Ms-office, ms-paint, Tux-paint, notepad, adobe reader, Mozilla Firefox, Google Chrome, calculator are some very common examples of application software.

 

(iii)Human being        the most important element of a computer system is its users.

The user's convenience is seen while designing the interface of any application software. We cannot imagine the computer world without human beings. The computer is made by humans and it is made for humans only. Humans cannot be separated from a computer element. Data analysis, computer programmer, server administrator, and computer operators are some important examples of this.

(iv) Data:          data is also a very important element of a computer system. Basically, a computer is a data processor so without data, a computer cannot perform anything. Any raw fact is called data and after processing this data becomes information.
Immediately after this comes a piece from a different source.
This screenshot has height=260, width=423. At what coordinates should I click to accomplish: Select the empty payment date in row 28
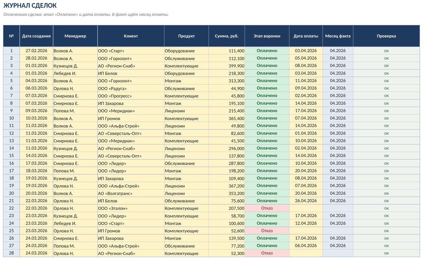[306, 253]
Suppose we have to find 799 whether it is an odd or even number, then we will call 799 as data, and the rule with which we will find out whether it is even or odd is called a program. And the result that will come out will be output. So both the result and the program depend on our data, so data is mandatory for computers. The same data can present many types of results; hence the demand for data analysis has also increased nowadays. Text, audio, images, and video are some most common forms of data. With the help of appropriate software word processing, image processing, audio processing, and video processing can be performed to get desired output.

(v) Network setup    it is not possible to imagine computers without the internet nowadays. Internet is a network of networks. it means that the internet is dependent on various kinds of networks. Most of the networks are belong to the Telecom network for example BSNL, Airtel, jio, etc. So it is very important for the Internet to have this kind of network. 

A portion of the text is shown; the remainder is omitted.